Maka dia mengambil keputusan untuk mempelajari selembar demi selembar, sama sekali tidak berani membuka lembar berikutnya kalau lembar yang dibuka itu belum dihafalnya benar-benar. Juga ia berlaku amat sopan dan menghormat isi kitab itu yang dianggapnya sebagai kitab suci, untuk menghormat manusia sakti yang menciptanya.
Tiap kali hendak membaca kitab itu, terlebih dahulu dia berlutut sebagai penghormatan. Dan menjelang malam hari, dia kembali berlutut menghaturkan terima kasih atas segala pelajaran yang telah diterimanya pada hari itu. Hal ini dia lakukan setiap hari!
Pelajaran yang dia dapat dari lembaran-lembaran pertama adalah uraian tentang tenaga yang menggerakkan seluruh dunia, yakni tenaga Im dan Yang (Positive dan Negative).

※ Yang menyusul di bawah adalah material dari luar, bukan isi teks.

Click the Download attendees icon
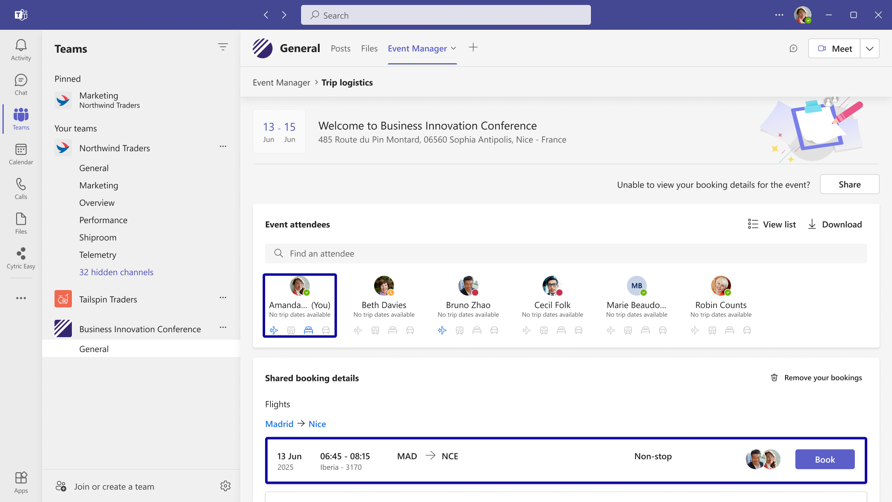This screenshot has width=892, height=502. (812, 224)
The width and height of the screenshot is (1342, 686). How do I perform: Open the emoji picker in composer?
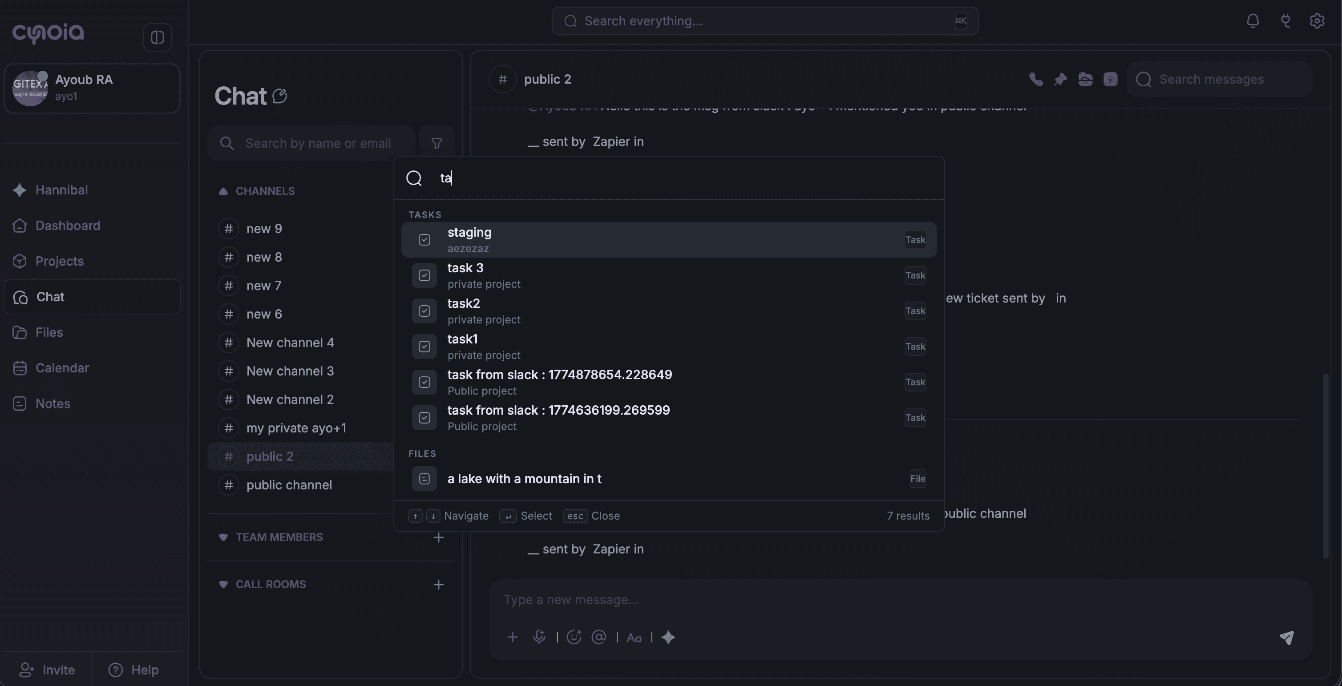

Tentang dua tenaga yang bertentangan tapi yang apa bila bersatu akan mendatangkan kekuatan dan daya penggerak di seluruh permukaan bumi ini. Dia mendapat uraian yang amat jelas dan terperinci, disertai dengan contoh-contoh. Kemudian, pada lembar-lembar berikutnya, diterangkan dengan seluasnya mengenai unsur tenaga alam yang terdiri dari ngo-heng (lima zat).
Kitab itu bukanlah kitab biasa dan untuk mempelajari isinya dibutuhkan kecerdikan yang luar biasa dan bakat yang amat besar. Kwan Cu mengerahkan seluruh tenaga otaknya dan mencurahkan seluruh perhatiannya. Tidak satu pun dilewatkannya, tidak sebaris pun kalimat dialpakannya. Semua dia telan bulat-bulat, lantas diolah di dalam otaknya yang memang cerdik.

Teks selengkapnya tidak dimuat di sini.